They are very simple as you expected. The design process is straight
forward. It's just a capacitor in series with the coax line, and an
inductor connected to the center line, and on the other end of the
inductor the dc is injected. There is a bypass capacitor to ground at
the point where the dc is injected. You need two of these circuits, one
at each end.
To size the series cap just establish a maximum amount of series
impedance allowable that will keep the SWR low at the lowest frequency
of operation.
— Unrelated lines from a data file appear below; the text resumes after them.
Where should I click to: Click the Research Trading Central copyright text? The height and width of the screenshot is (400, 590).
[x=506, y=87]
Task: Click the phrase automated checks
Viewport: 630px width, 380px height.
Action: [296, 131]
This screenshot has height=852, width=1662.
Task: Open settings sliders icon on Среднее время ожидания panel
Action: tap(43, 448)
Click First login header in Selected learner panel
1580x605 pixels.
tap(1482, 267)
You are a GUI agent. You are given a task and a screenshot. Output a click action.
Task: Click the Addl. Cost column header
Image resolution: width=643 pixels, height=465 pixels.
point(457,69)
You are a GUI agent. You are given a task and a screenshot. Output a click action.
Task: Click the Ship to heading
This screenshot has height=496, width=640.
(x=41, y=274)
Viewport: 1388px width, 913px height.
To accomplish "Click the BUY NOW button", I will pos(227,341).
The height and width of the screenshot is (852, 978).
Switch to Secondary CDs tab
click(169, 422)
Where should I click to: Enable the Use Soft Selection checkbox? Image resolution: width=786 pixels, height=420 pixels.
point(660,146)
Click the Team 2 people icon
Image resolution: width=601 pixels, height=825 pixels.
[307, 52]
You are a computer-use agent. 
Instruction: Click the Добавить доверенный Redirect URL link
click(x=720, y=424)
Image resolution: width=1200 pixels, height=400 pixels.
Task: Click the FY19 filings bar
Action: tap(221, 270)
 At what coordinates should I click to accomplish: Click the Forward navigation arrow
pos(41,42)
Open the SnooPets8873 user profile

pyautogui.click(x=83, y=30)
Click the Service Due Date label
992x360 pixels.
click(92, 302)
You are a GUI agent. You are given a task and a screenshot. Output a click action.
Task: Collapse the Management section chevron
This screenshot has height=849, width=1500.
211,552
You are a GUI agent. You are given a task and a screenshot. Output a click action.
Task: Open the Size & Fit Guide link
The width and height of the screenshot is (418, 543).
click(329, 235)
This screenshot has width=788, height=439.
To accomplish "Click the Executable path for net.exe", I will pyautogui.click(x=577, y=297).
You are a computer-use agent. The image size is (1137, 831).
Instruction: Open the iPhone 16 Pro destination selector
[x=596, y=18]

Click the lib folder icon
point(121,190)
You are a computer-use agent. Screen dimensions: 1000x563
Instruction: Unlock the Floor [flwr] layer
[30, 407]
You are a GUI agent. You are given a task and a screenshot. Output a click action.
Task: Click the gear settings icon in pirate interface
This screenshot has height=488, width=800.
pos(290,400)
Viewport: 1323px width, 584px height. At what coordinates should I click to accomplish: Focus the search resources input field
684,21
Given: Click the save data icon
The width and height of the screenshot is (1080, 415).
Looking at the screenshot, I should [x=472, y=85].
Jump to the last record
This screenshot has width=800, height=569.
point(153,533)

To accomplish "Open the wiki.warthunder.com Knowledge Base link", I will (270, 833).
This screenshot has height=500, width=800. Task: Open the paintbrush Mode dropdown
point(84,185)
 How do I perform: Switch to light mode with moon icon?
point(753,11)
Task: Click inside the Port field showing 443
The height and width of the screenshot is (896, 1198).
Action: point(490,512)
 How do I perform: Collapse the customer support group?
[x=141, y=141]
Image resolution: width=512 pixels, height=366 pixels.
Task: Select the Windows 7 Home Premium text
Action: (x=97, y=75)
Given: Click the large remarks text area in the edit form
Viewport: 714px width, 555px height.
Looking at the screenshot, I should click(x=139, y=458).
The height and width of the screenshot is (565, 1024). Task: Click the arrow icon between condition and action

The power dissipated in this cap won't be the RF current
squared times this impedance, it will be the RF current squared times
the cap's ESR. However the cap must be sized to handle this current.
Typical value may be 0.15 uf for 1 MHz.
The inductor needs have high enough impedance that very little RF flows
through it, maybe 1000 ohms. Then calculate the value for the lowest
frequency of operation. Something like 160 uH for 1 MHz. The tricky
part for the inductor is to avoid resonant and parasitic capacitance
problems. Self resonant point of the inductor actually produces the
highest impedance because it is a parallel resonance, but above this
point the inductor looks like a capacitor and current starts to
increase. Shunt capacitance of the inductor decreases its reactance, and
reactance is the parameter you are interested in. Best way to do this is
measure the inductor at the highest frequency you are using. The
inductor will have to be of significant size to withstand the peak RF
voltage on the line without breakdown. Power loss in the inductor is its
current squared times its resistance. That's its DC resistance plus skin
resistance. You can get the DC resistance with an ohmmeter, and if you
don't have an instrument to measure the skin resistance, you can use
something like K6STI's coil program and calculate it.
Then you need a bypass cap on the DC input line, maybe about 0.1 uf. If
you want to inject low frequency control signals as well as DC, you
would want to change this 0.1 to something higher and add a simple
filter that will pass this low frequency control signal but short out
whatever RF made its way thru the inductor.
Jerry, K4SAV
Jim Lux wrote:
>Does anyone have practical experience with HF bias tees used to send
>DC power up the coax? For instance, MFJ has one that is about
>$50/pair. (MFJ-4116) http://www.mfjenterprises.com/products.php?prodid=MFJ-4116
>
>I'm sure they are just a series capacitor in the RF path and a RF
>choke in the DC path, but what sort of values do they have? and, more
>interestingly, what are the component ratings? The MFJ site says 1
>Amp and 50VDC, which is the DC path (what's the series resistance of
>that choke, though?), but I'm curious about the RF path.
>
>We have some MFJ remote switches at W6VIO which use the same
>technique to send the relay current up the coax, and as I recall,
>there's just a couple of disk caps for the DC block. At 1.5 kW,
>those caps have to handle 6 Amps or so of RF without significant heating.
>
>Other sources than MFJ? (e.g. Tessco?)
>
>What about designs to handle more DC power?
>
>What about interaction with transient suppression devices? What
>order do you put the bias tee and transient suppressor?
>
>Feedline to antenna: transient suppressor: bias tee: rig?
>
>What about at the antenna end?
>
>How could you do this and still have a DC grounded antenna? (the load
>at the antenna end is presumably low Z for DC, and you could bypass
>around it for RF that gets through the choke
>
>
>I'm looking at schemes to run equipment that's a bit more than just a
>bunch of relays at a remote antenna location and sending the the
>power and signalling up the same 1000 ft run of coax.